Bir yanım boşluk ihtiyacım var sana.
Hep gülümsememe kızardın dalga geçme derdin;
Gelde gör şimdi tebessüm dahi edemiyorum.
O hep dalga geçip güldüğün mimiklerimde yok artık yerini donuk bakışlarım aldı.
Hani saçlarımı toplu beğenirdinde ben tarak kullanmazdim her defasında, Şimdilerde o dağınık saçlarımda tarali hep..

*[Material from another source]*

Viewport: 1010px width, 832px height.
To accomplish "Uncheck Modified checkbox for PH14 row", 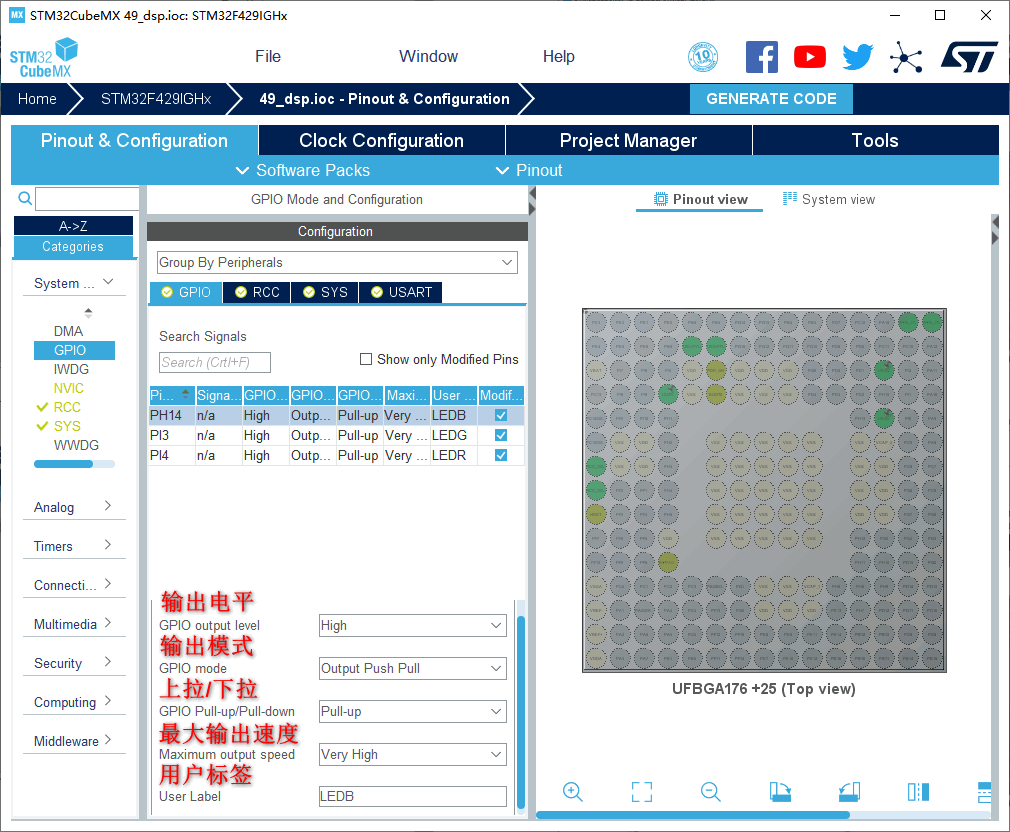I will coord(501,415).
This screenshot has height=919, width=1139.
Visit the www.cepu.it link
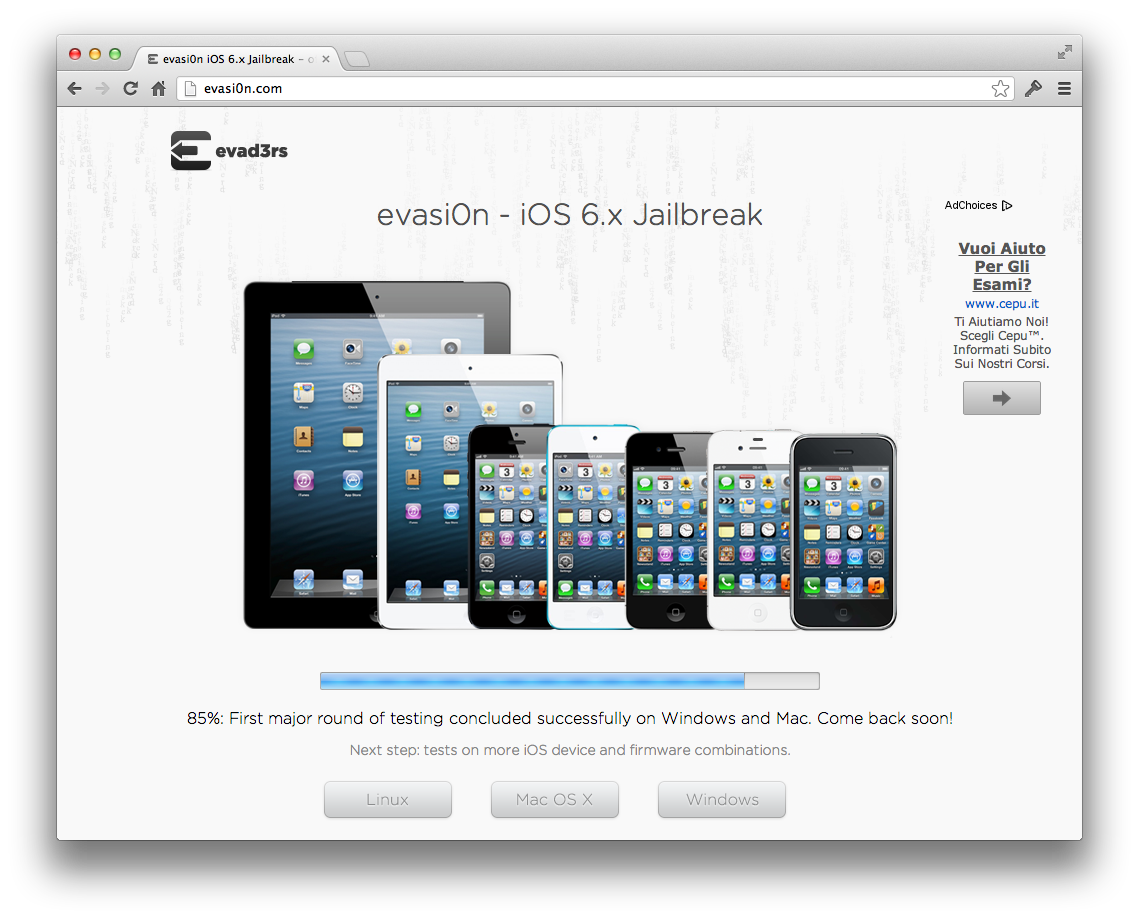pyautogui.click(x=1001, y=303)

Bucak bucak kaçıyorum insanlardan, Herkeste seni arıyorum; bakışlarda, gülüşlerde, yürüyüşlerde.
Hiç birini benzetemiyorum seni, Koyamıyorum kimseyi yerine
Biliyorum yok bir tane eşi benzerin ama arıyorum işte.
Seni seviyorum kınalı kuzum mavişim ?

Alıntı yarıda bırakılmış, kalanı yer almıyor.